One might wonder why, over the last couple of weeks, the
S&P500, which really "summarizes" the action of
the Speculative market (Naz) and the Blue Chip market (DOW), is
out in the northern part of the charts on its own, while the
other two measures are huffing and behind it. Well, aside from
being the main barometer knowledgeable short-term traders
(market makers included) utilize to establish directional
posture, let us not forget that the S&P500 is also the main
barometer that is used to measure performance across a multitude
of equity funds that invest for larger time horizons. As the
year draws to a close, funds that are not performing at least
in-line with the S&P500 are running behind, and thus this
"pressure to perform" would drive much of the inflow
of money into instruments that would greatly affect this index.

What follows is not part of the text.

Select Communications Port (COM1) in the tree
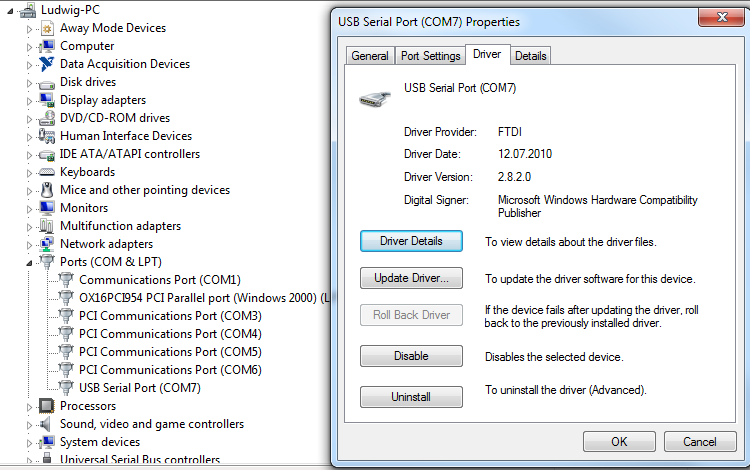 tap(159, 280)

This is particularly so in today's "new" stock market,
where the Index and Exchange Traded Funds (ETF's) continue to
rise in popularity.
This creates quite an "interesting" environment where
a lot of the cash that's moving into the Stock Market is being
deployed by both Investors and Fund managers into the actual
barometer itself: the S&P500. I say now
"interesting" because the S&P500 is not just on a
near-flawless uptrend since the July lows, but if you really
want to talk big, it also happens to be 4-years deep into an
even larger near-flawless uptrend. In my view, the strength of
the S&P500 this deep into the game, is driven by the
"congregation of the late." Well, we all know what
happens when the majority are buying the same thing at the same
time: the market ends up with a whole lot of sellers – at the
same time. If it's your belief that fund managers are not
subject to serious timing errors, it's time to think again.

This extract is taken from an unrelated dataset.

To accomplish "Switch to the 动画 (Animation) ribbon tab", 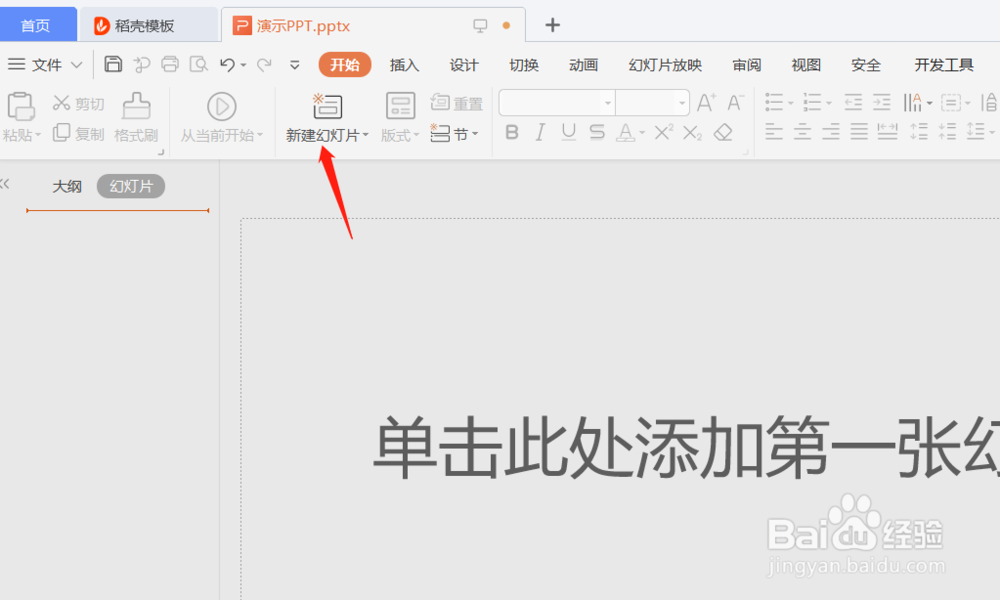I will (x=583, y=65).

Despite this "slightly" bearish viewpoint for larger
time frames (in this case, the Intermediate-Term time horizon),
let us not confuse it with trends of the smaller time horizon.
While the Nasdaq and DOW did top-off two weeks ago, we must
maintain a high degree of respect to the mighty S&P500, as
it's trends across multiple time horizons are still dominated
solidly by the Bulls. Since we have already been tracking the
markets' larger time horizons in recent articles, let's take a
look at the situation in the smaller time horizons, using the
hourly charts:

Chart
Notations:
-
The
Hourly chart of the S&P500 above addresses the
short-term time horizon
-
Note
that over the last few days, the S&P500 broke to new
highs, despite a violent shock to the downside on November
27th, which was the worst selling the S&P500 has seen
since July.
-
That
"shock" on the 27th is a characteristic of
left-shoulder, as-in Head and Shoulder reversal formation.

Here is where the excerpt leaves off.